Saved entries:

┌──

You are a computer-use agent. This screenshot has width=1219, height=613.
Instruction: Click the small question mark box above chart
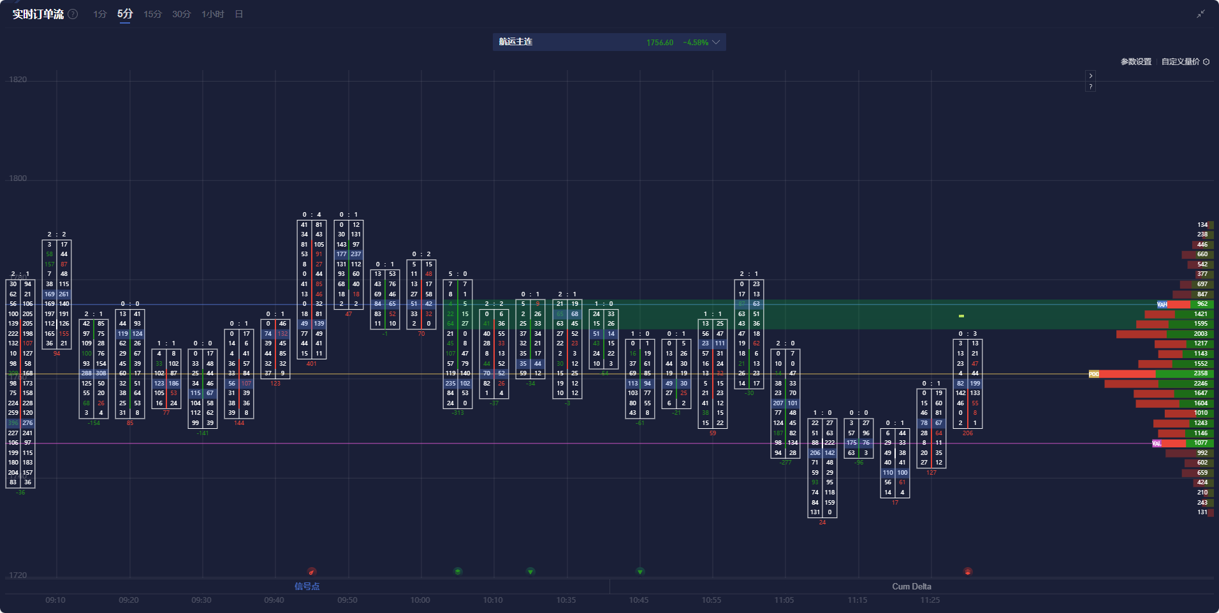1091,87
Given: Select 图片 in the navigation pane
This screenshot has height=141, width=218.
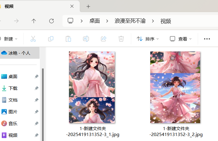Looking at the screenshot, I should point(13,112).
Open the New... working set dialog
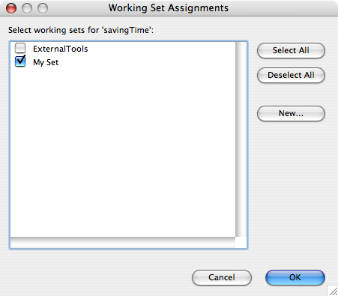The height and width of the screenshot is (296, 338). pos(291,113)
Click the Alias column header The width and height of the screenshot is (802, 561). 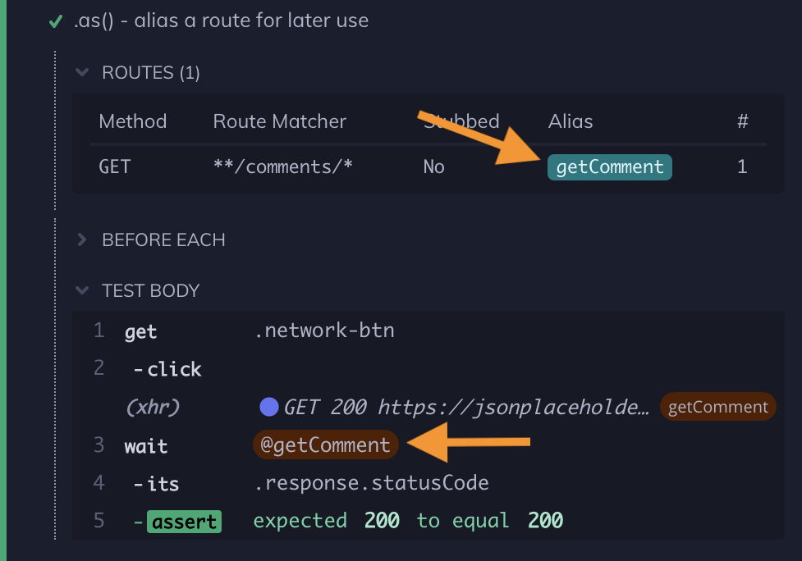[x=570, y=121]
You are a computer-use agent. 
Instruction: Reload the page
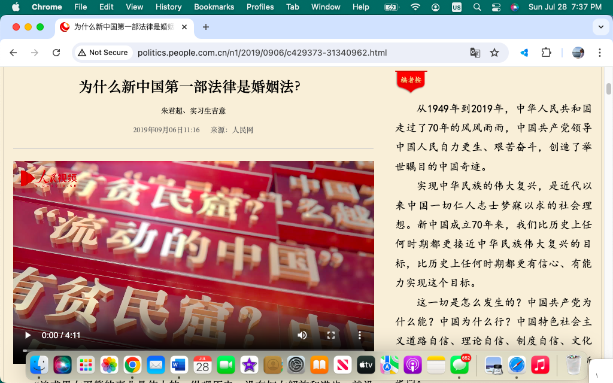click(56, 53)
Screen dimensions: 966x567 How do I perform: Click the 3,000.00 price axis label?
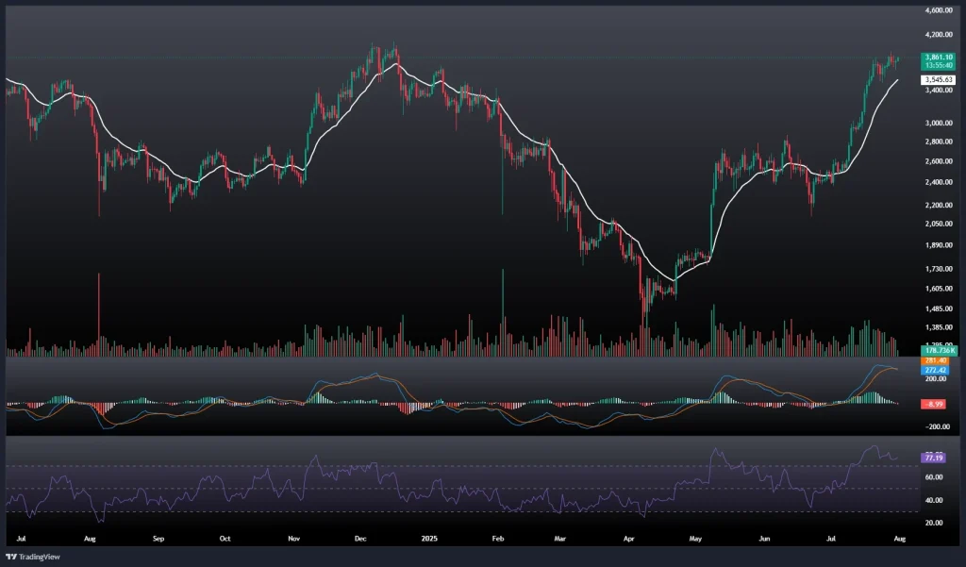click(x=940, y=124)
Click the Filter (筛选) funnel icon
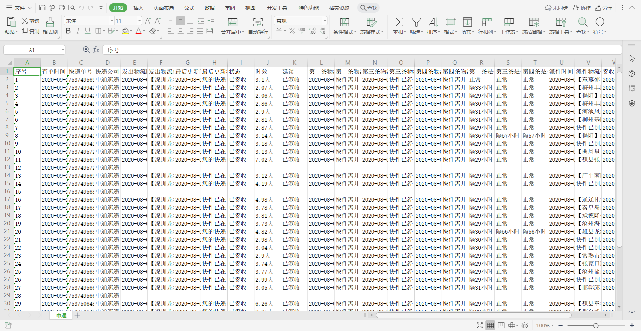Viewport: 641px width, 331px height. [x=416, y=22]
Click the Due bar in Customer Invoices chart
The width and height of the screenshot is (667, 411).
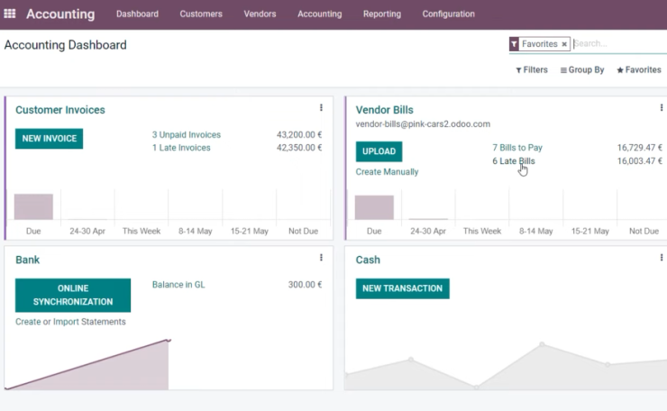[x=33, y=206]
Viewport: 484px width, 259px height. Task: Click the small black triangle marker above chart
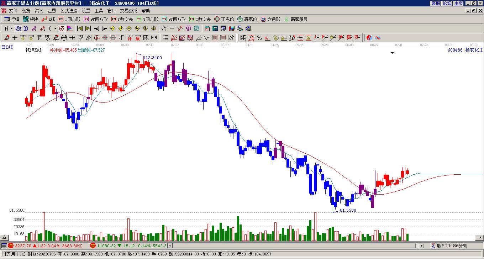[393, 53]
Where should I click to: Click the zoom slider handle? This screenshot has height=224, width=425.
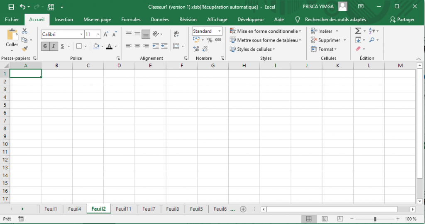pos(375,219)
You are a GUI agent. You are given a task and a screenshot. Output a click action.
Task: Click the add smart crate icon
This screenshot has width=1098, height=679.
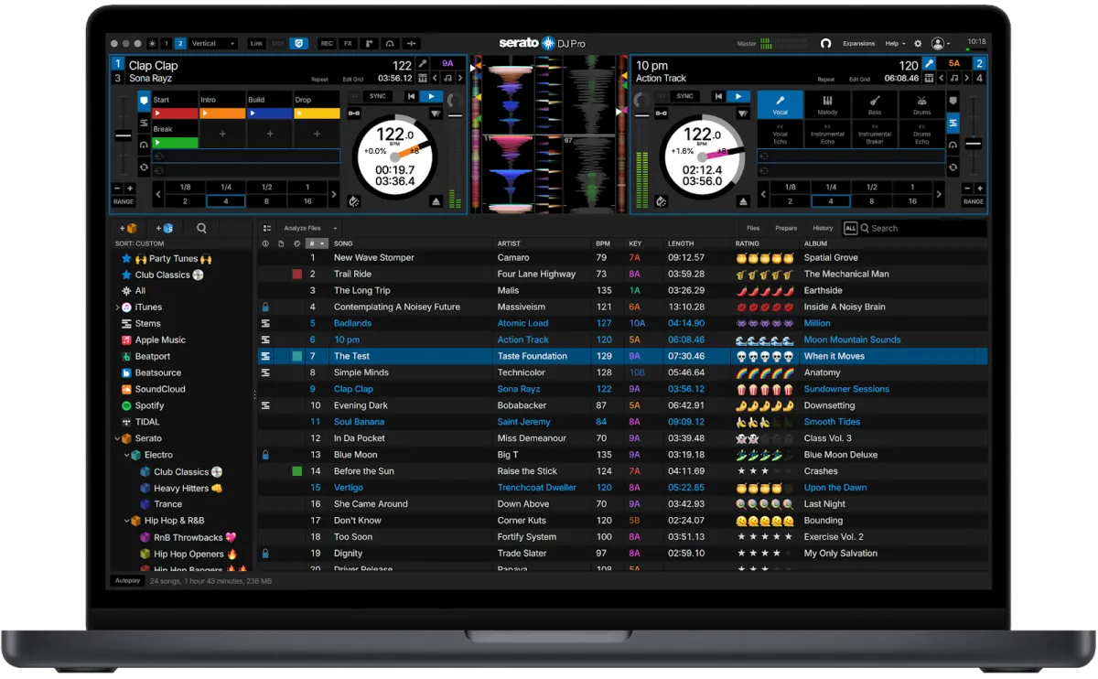(x=165, y=228)
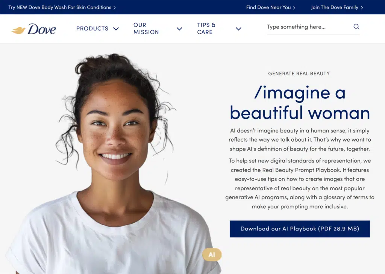Follow the Try NEW Dove Body Wash link
The width and height of the screenshot is (385, 274).
pyautogui.click(x=60, y=8)
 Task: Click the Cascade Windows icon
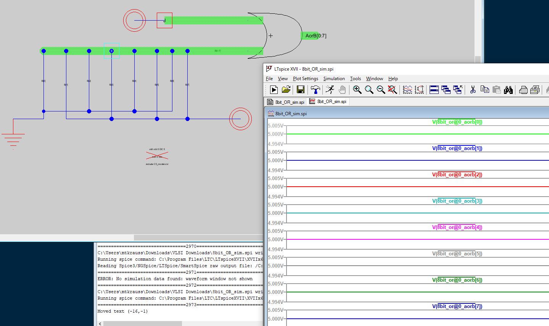(x=446, y=89)
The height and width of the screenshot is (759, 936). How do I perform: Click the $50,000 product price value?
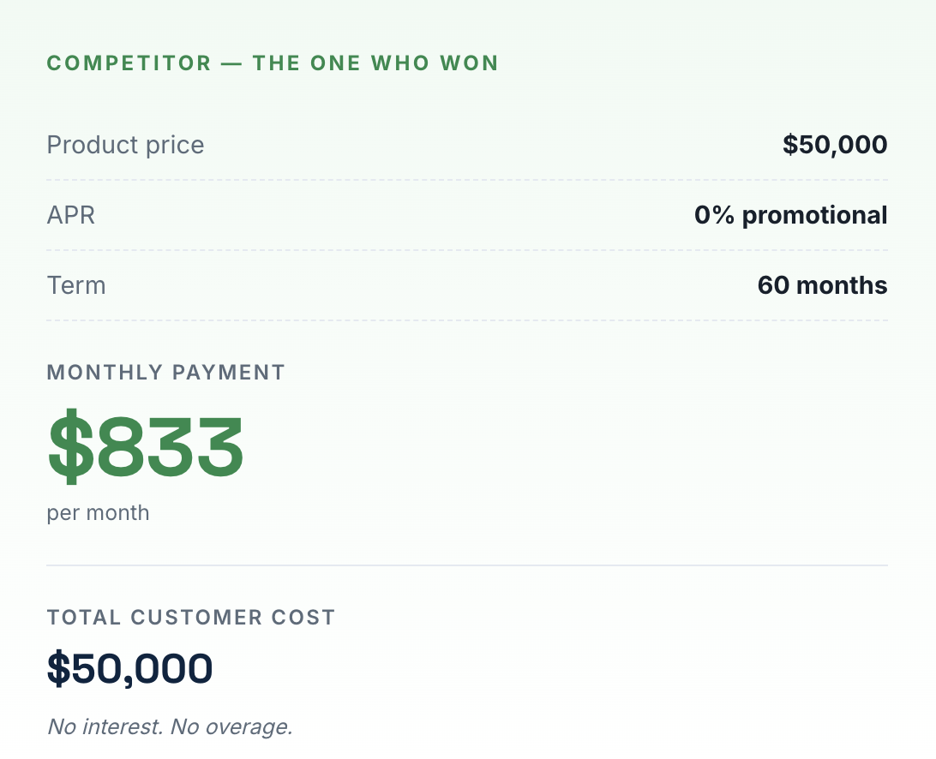pyautogui.click(x=835, y=145)
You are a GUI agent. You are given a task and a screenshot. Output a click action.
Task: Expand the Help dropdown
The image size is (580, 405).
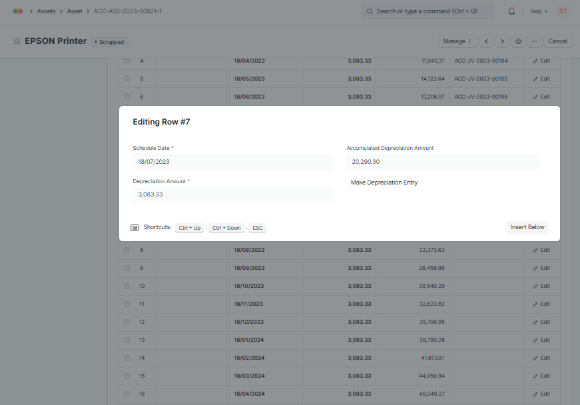pyautogui.click(x=538, y=11)
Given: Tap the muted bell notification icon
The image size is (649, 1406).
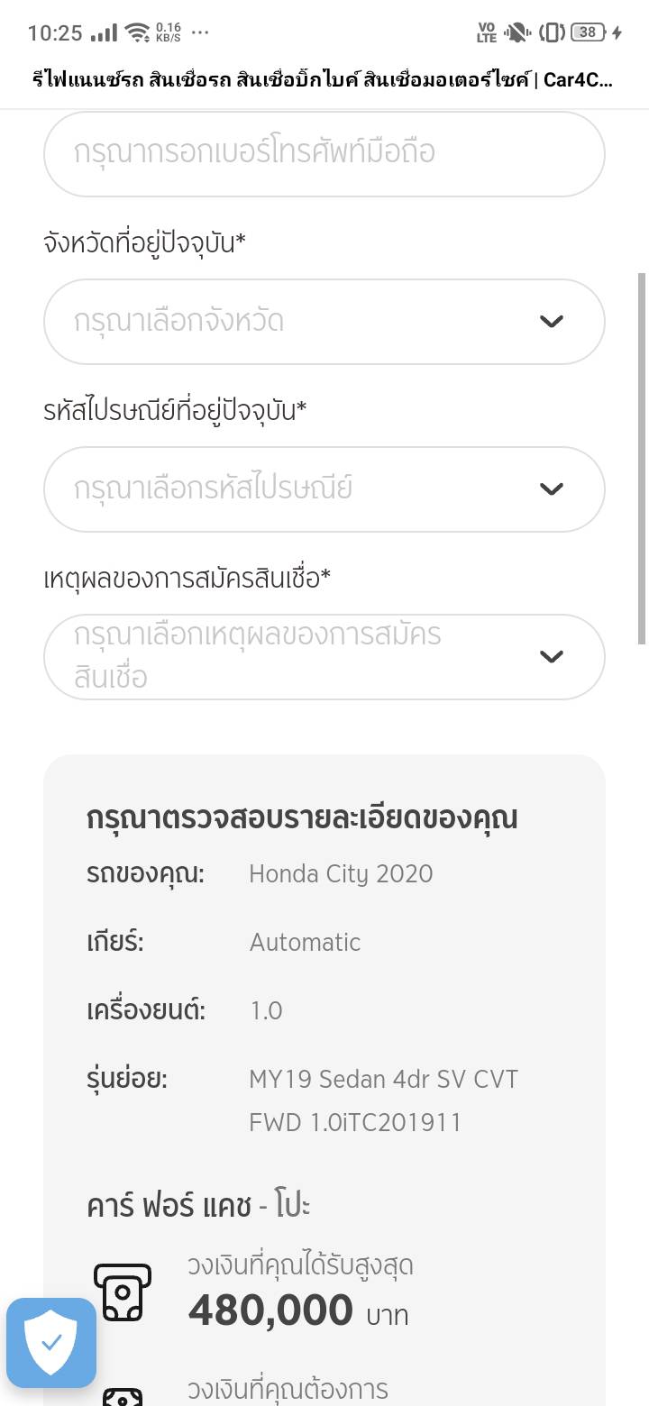Looking at the screenshot, I should 516,33.
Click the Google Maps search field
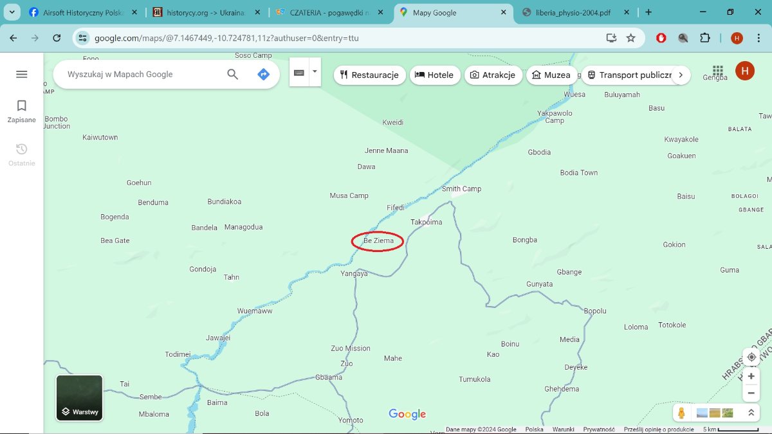The image size is (772, 434). pyautogui.click(x=142, y=75)
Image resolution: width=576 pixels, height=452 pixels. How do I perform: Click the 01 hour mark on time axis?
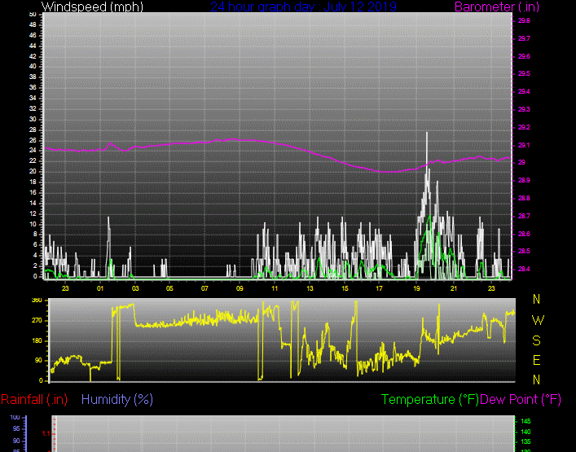coord(100,288)
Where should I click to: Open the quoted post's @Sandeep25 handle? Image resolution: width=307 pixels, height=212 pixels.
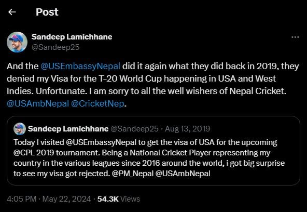click(x=134, y=129)
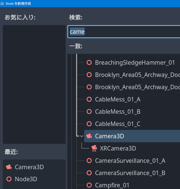Select the highlighted Camera3D row label

point(109,136)
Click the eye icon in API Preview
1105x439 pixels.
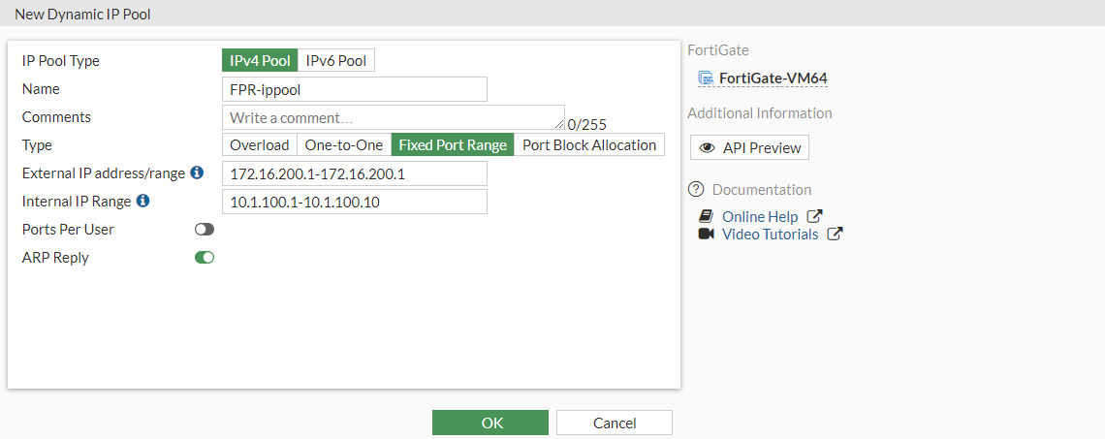707,148
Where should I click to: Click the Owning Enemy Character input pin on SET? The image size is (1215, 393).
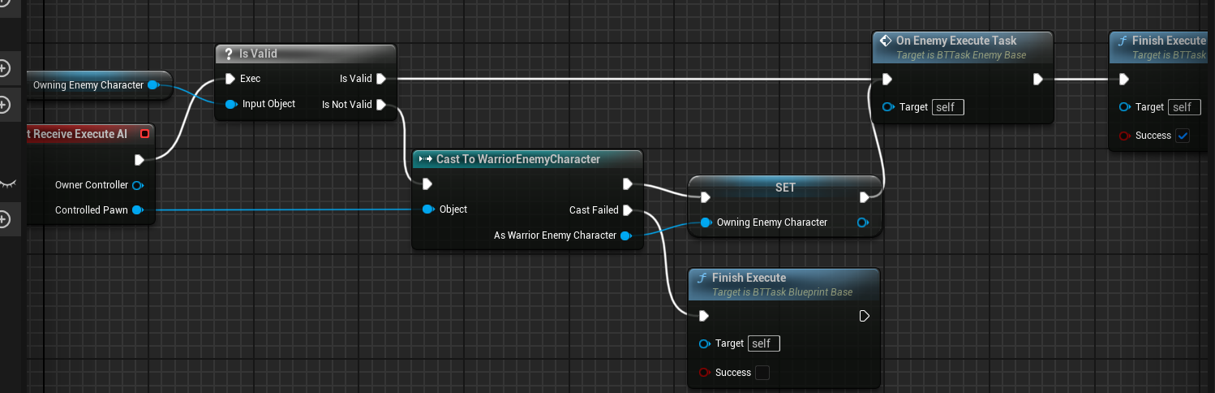click(x=705, y=222)
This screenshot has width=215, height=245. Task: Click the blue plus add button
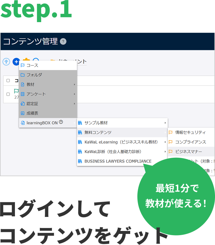coord(16,62)
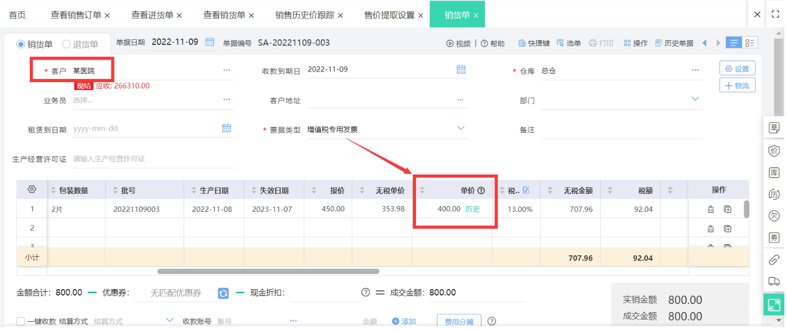Click the 费用分摊 button
Screen dimensions: 787x330
459,322
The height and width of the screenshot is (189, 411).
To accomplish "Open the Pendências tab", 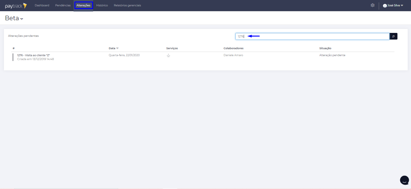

└──

● Your assignment: Work out how many lines contain the word "computer" in the records, and answer with the number only.

● Answer to this exercise: 2